Produce word for word the lines of the data below running from the one that has "This screenshot has height=1080, width=1920." to the one that has "Given: Open the Organize dropdown menu", inclusive, and no others.

=== MATERIAL FOR THIS EXERCISE ===

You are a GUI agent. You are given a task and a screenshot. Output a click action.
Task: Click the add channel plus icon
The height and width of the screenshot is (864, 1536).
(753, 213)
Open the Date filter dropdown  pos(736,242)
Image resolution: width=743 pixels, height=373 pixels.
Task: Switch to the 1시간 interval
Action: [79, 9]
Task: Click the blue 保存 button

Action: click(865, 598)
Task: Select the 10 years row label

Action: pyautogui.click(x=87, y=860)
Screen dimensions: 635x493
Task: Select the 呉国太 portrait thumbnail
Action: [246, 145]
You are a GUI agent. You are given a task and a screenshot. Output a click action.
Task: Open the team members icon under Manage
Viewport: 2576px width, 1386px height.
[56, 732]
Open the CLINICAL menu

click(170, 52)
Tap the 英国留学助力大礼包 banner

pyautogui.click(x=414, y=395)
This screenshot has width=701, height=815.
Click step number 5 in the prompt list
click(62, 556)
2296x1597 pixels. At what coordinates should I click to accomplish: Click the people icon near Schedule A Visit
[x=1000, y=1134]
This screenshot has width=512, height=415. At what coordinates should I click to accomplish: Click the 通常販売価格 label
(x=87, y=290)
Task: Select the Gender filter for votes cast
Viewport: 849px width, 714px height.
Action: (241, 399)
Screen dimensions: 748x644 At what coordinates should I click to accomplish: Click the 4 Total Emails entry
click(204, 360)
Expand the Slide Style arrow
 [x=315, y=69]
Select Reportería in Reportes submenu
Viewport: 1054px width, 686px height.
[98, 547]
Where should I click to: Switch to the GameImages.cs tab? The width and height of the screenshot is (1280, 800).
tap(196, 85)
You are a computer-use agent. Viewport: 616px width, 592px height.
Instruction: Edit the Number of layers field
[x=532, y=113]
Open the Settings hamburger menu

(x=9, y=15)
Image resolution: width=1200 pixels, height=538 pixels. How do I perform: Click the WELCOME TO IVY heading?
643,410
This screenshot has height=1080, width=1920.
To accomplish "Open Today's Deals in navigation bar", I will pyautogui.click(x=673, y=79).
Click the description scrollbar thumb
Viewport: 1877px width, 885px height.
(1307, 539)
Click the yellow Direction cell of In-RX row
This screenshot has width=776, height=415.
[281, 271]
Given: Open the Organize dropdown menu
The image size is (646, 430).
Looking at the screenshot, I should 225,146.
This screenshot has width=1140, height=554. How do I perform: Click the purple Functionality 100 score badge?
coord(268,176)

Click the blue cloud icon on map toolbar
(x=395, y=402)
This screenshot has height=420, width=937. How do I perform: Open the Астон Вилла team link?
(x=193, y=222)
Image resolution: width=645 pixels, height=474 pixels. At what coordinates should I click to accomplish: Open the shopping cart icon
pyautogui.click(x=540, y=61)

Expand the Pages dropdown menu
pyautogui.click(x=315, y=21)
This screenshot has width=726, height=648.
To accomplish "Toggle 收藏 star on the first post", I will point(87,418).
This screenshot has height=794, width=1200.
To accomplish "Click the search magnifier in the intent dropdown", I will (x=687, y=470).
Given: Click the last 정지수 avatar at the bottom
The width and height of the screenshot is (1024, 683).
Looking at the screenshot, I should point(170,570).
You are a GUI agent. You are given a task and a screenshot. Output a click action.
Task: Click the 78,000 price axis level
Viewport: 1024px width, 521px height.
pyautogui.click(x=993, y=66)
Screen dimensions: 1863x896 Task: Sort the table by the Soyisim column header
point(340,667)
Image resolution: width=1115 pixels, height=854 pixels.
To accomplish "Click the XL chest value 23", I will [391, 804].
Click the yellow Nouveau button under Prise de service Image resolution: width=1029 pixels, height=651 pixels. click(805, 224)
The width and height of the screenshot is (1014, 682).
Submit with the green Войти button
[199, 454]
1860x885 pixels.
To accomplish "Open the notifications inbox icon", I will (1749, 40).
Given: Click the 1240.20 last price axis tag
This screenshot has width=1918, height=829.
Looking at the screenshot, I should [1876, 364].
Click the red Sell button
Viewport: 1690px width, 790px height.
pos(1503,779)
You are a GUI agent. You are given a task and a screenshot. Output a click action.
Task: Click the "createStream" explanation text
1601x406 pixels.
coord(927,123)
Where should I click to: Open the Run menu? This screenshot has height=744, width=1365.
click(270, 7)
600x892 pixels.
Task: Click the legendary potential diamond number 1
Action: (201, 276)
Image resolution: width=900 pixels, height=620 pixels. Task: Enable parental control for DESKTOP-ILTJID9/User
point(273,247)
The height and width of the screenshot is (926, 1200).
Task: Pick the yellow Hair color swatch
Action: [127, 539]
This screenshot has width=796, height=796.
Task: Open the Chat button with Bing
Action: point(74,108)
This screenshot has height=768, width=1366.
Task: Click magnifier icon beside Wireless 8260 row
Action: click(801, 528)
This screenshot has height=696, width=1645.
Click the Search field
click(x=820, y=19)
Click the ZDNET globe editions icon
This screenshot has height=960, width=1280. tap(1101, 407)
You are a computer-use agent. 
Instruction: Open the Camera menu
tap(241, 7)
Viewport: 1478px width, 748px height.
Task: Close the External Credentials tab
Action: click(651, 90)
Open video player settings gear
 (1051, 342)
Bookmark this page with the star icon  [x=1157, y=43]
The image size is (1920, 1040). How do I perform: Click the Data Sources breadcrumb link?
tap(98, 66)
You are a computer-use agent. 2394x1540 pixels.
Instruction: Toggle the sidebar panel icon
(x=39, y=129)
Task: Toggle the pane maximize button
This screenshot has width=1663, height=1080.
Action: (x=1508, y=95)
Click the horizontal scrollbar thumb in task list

===

▶ _ANSWER BELOW_:
This screenshot has height=1080, width=1920.
To accomplish "Open Today's Deals in navigation bar", I will pyautogui.click(x=673, y=79).
Click the description scrollbar thumb
Viewport: 1877px width, 885px height.
(1307, 539)
Click the yellow Direction cell of In-RX row
This screenshot has width=776, height=415.
[281, 271]
Given: Open the Organize dropdown menu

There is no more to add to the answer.